Build a Retrieval-Augmented Generation pipeline from the ground up — embeddings and semantic search, vector databases, chunking, ingestion, retrieval and reranking, grounded generation, and the frameworks that wrap it all. Every lesson is runnable Python.
Before you start
You will build a real pipeline in Python. You need Python 3.10+ and a few libraries the lessons install as they go — sentence-transformers and faiss-cpu run locally and free. Grounded generation uses the Anthropic API, so have a key ready. Every piece ports to hosted embeddings, pgvector, or Pinecone.
What Are Embeddings?
Embeddings turn text into vectors whose distance is meaning. Generate them, measure similarity with cosine, and build a tiny semantic search — the core primitive behind RAG.
Choosing an Embedding Model
Hosted or open source, big or small, general or domain-specific — the embedding model sets your retrieval ceiling. Compare the options and pin the one decision that must never drift.
Vector Databases
Once you have thousands of vectors, a linear scan is too slow. Store and search them with FAISS locally, then see how pgvector and Pinecone do the same job at scale.
Chunking Your Documents
You embed chunks, not whole documents. Split text so each chunk is self-contained and retrievable — the decision that quietly makes or breaks retrieval quality.

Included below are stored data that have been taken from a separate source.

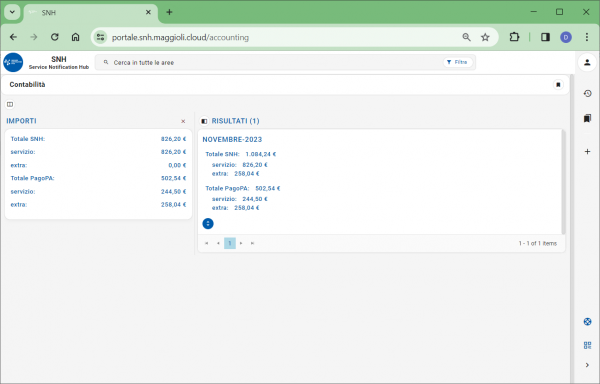Expand the right sidebar chevron
This screenshot has height=384, width=600.
click(587, 365)
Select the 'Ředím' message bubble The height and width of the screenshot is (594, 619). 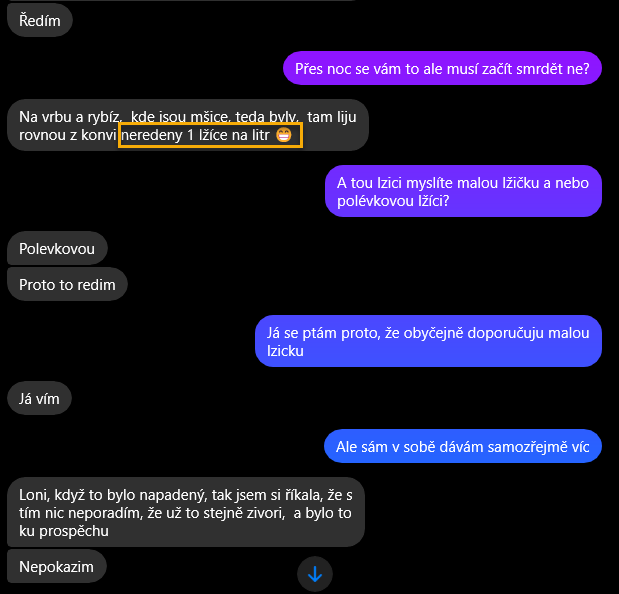click(x=40, y=21)
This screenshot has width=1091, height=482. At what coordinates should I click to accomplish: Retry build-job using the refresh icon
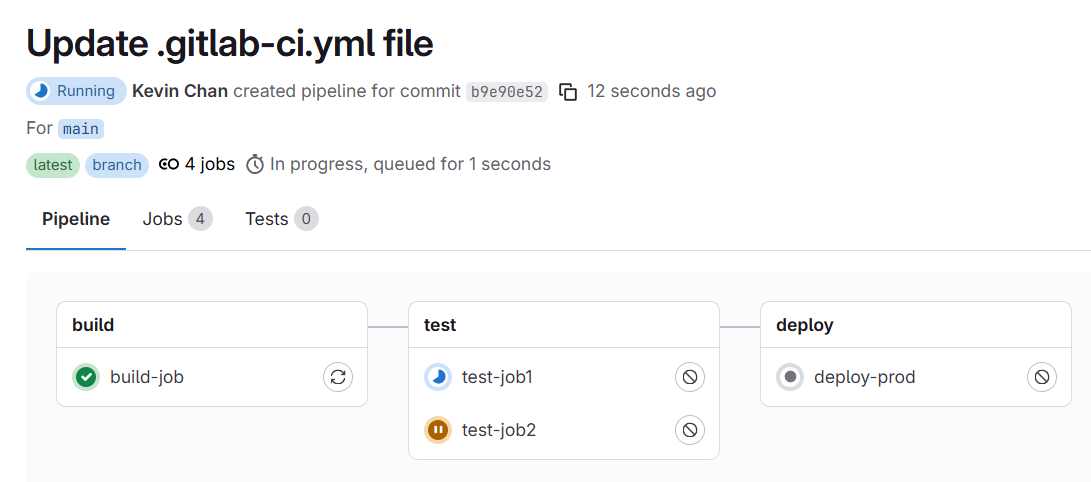[338, 377]
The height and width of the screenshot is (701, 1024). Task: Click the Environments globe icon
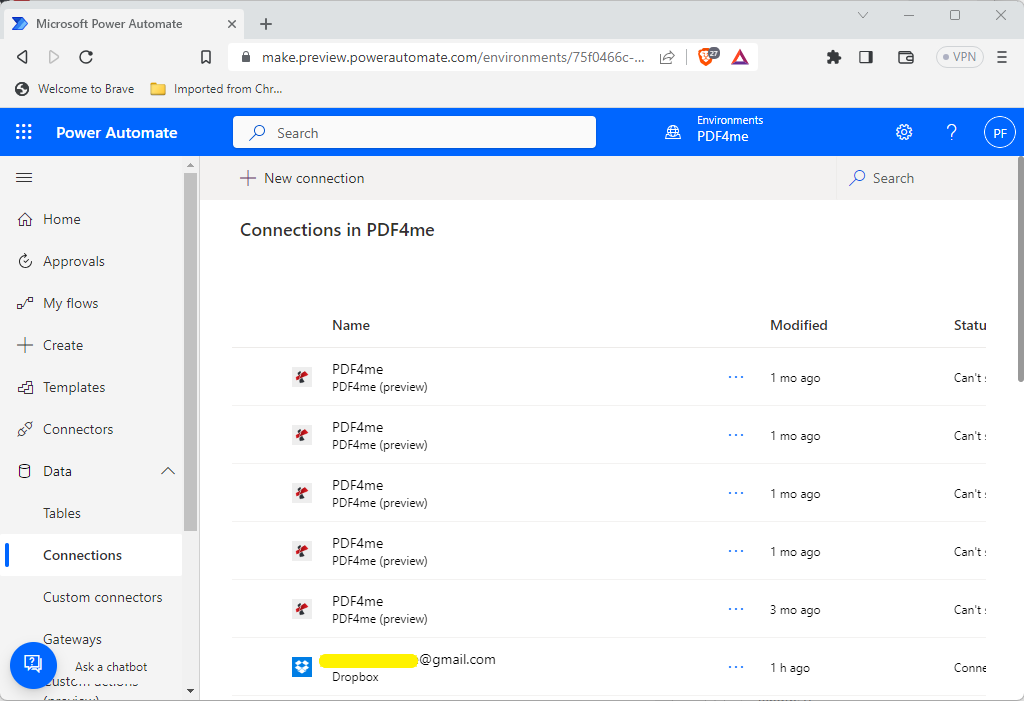click(672, 131)
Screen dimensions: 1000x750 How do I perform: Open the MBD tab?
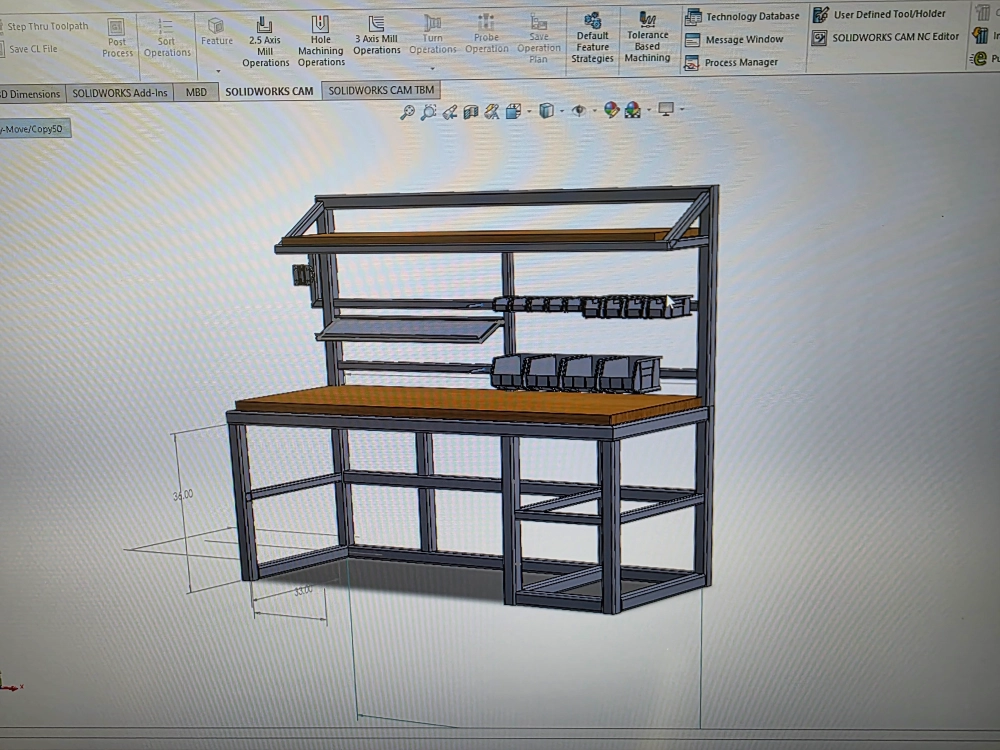(196, 92)
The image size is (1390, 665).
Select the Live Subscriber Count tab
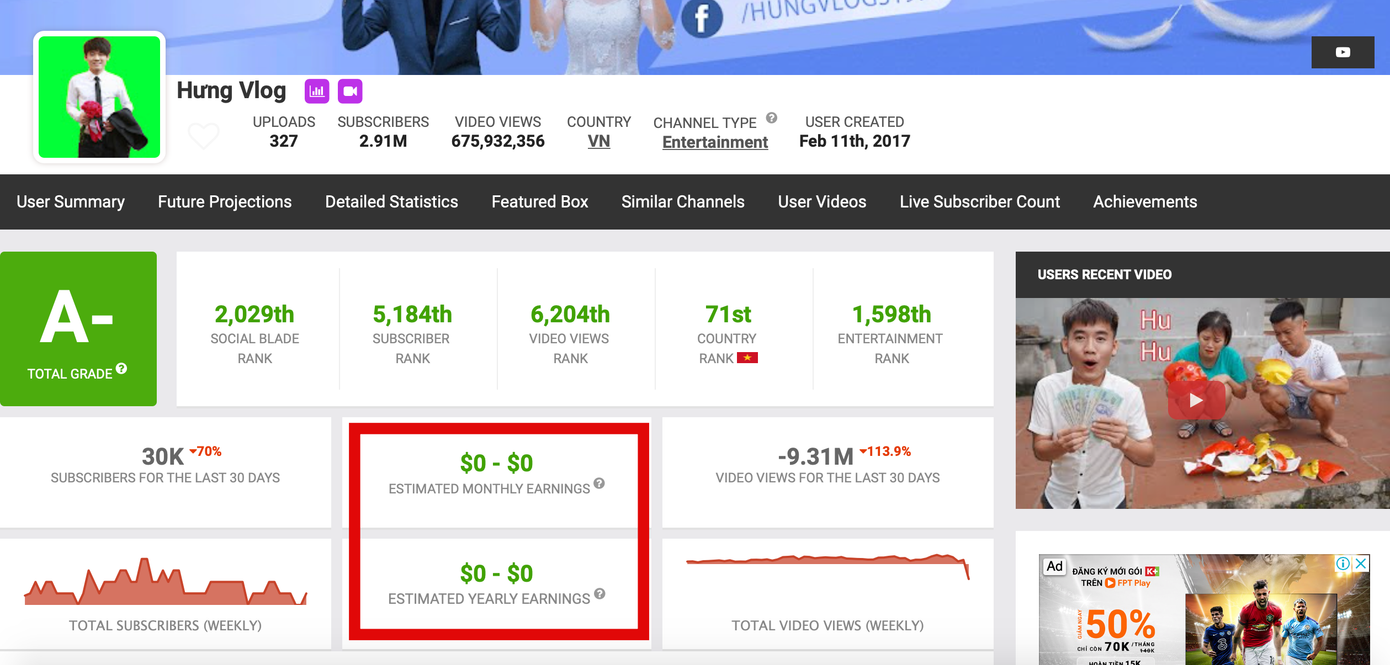(979, 201)
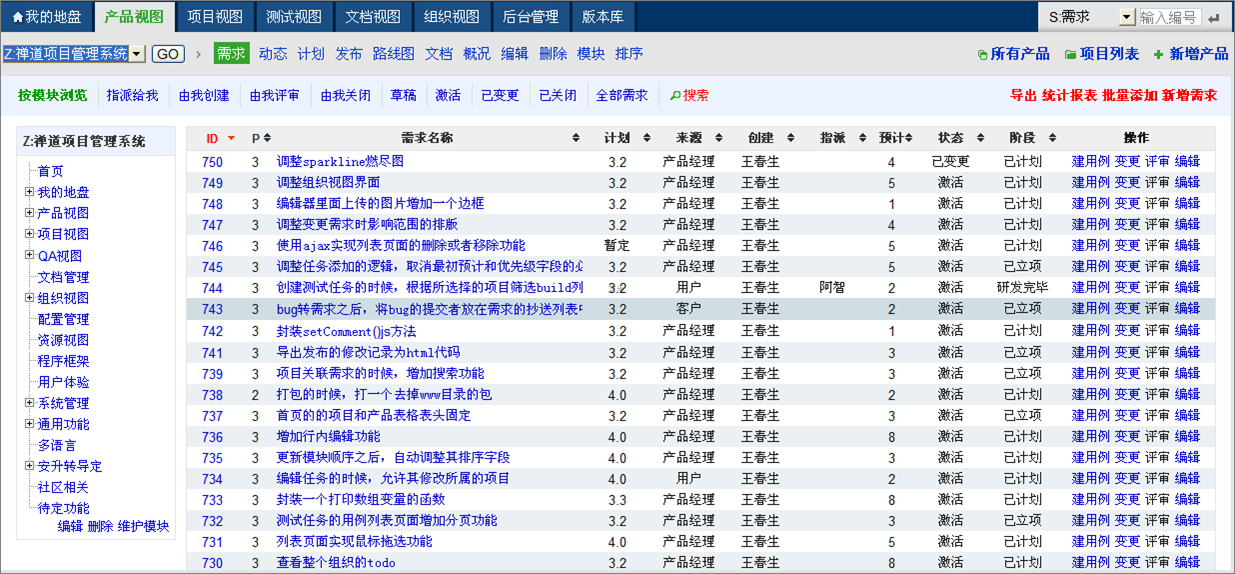Open the Z:禅道项目管理系统 product dropdown

[x=137, y=54]
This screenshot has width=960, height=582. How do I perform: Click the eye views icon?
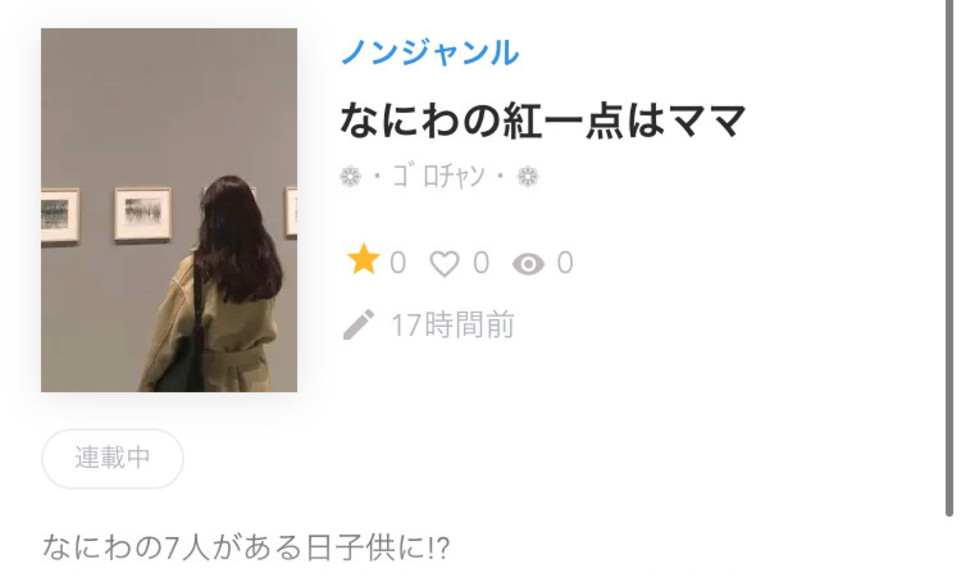528,264
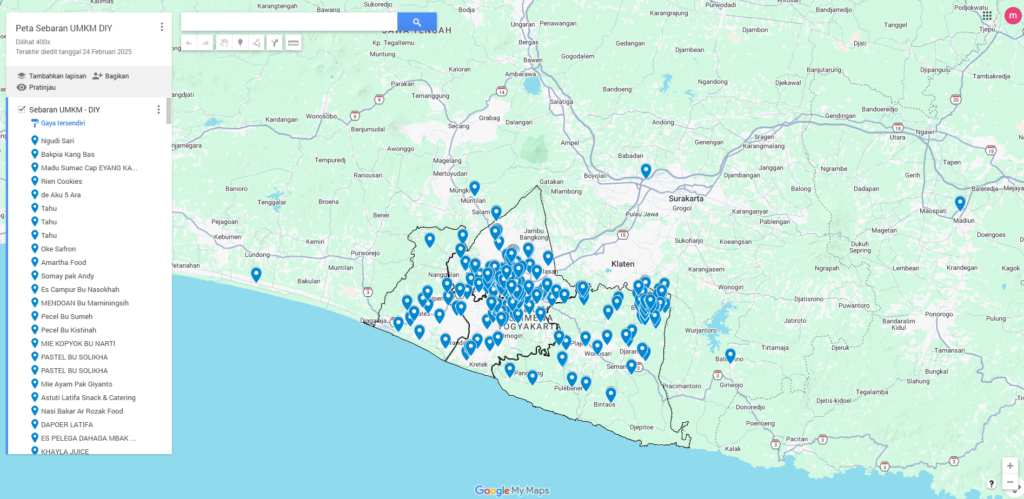Viewport: 1024px width, 499px height.
Task: Select Rien Cookies list entry
Action: click(x=62, y=182)
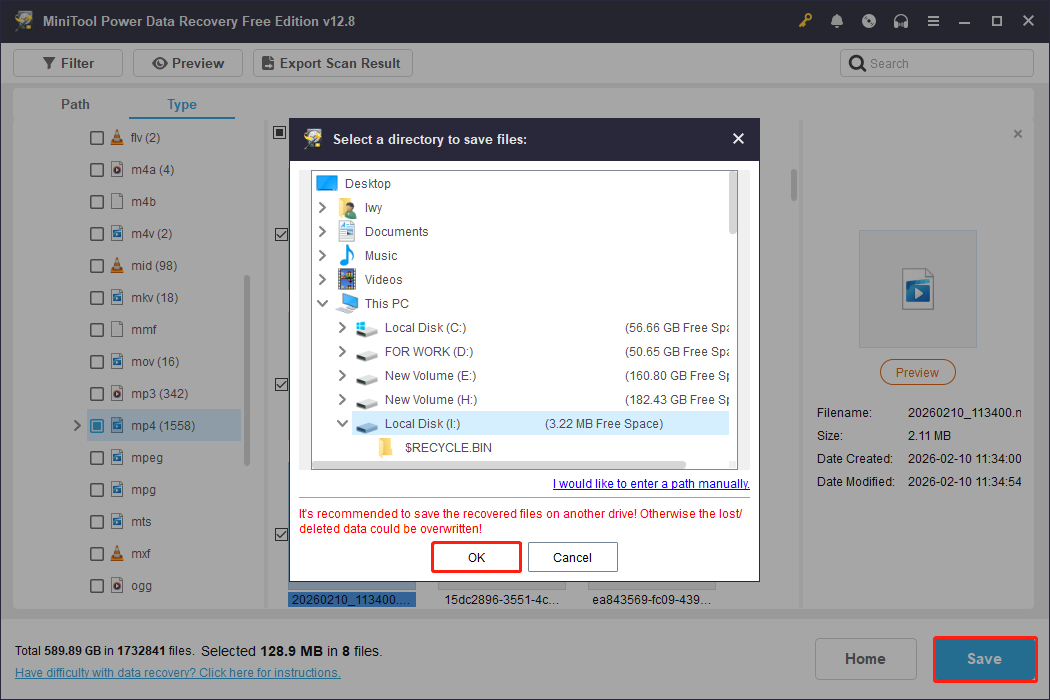Enable the mp3 (342) checkbox
1050x700 pixels.
[96, 393]
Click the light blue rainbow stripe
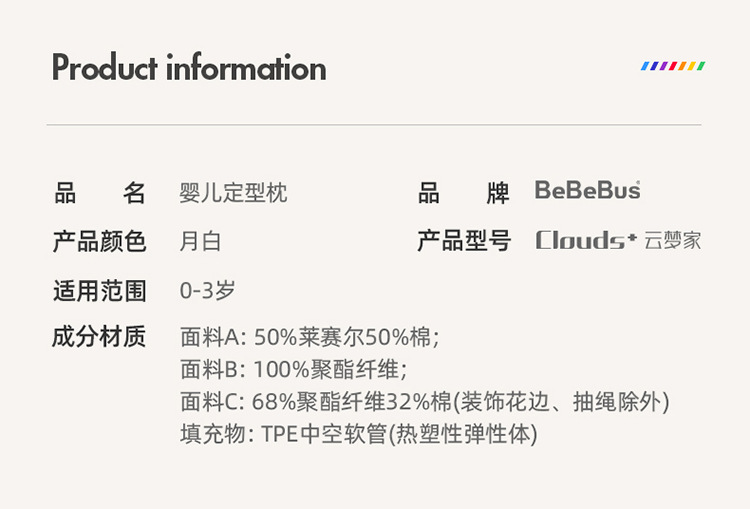This screenshot has height=509, width=750. 645,66
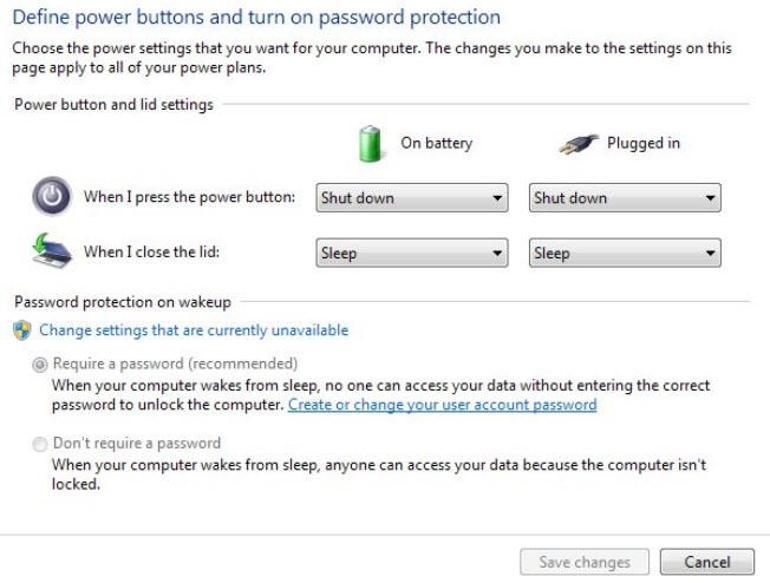This screenshot has height=583, width=770.
Task: Click the Plugged in column label
Action: 643,143
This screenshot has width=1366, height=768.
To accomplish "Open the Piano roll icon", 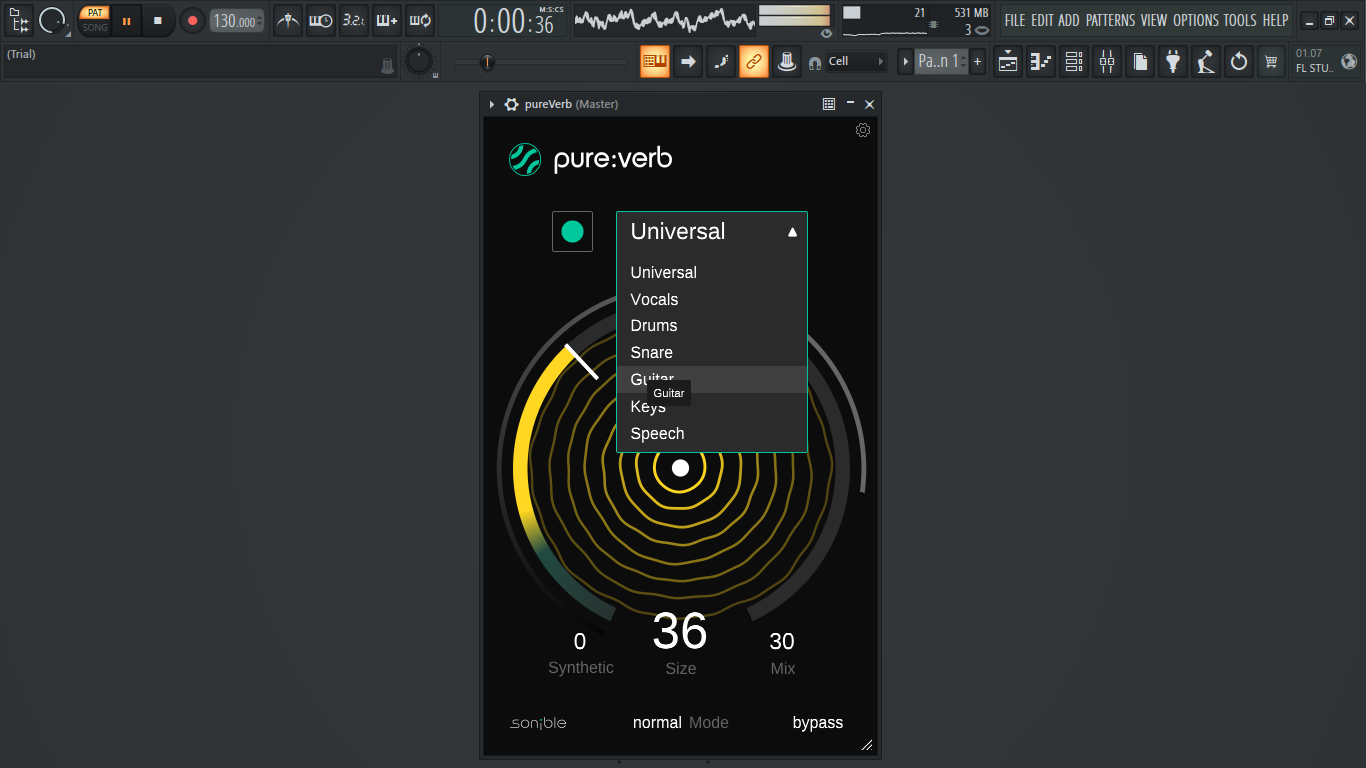I will coord(1041,61).
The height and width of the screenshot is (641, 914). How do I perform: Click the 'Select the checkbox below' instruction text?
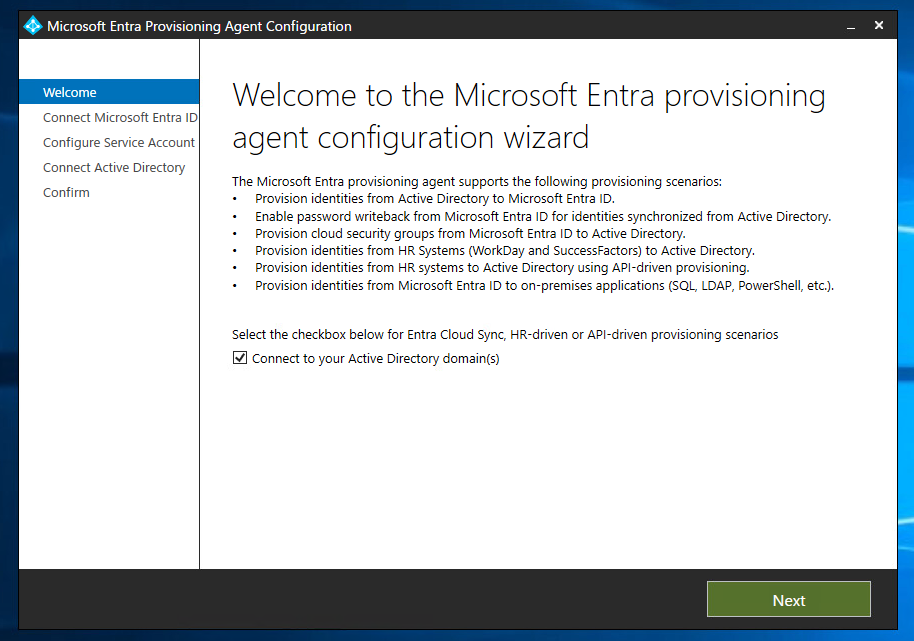pyautogui.click(x=505, y=334)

Building the Ingestion Pipeline
Wire the pieces into one repeatable pipeline: load, chunk, embed, store. Then handle the part everyone forgets — re-ingesting documents when they change.
Retrieval & Reranking
Retrieval is where RAG quality is won or lost. Tune top-k, add keyword search for exact terms, and rerank the candidates so the best passages reach the model.
Generation: Answering from Context
The final step: hand the retrieved passages to the model and make it answer only from them — with citations, and an honest "I don’t know" when the context is silent.
Frameworks: LangChain & LlamaIndex
You built RAG by hand so you understand every part. Now see how LangChain and LlamaIndex collapse it into a few lines — and when the raw SDK is still the better choice.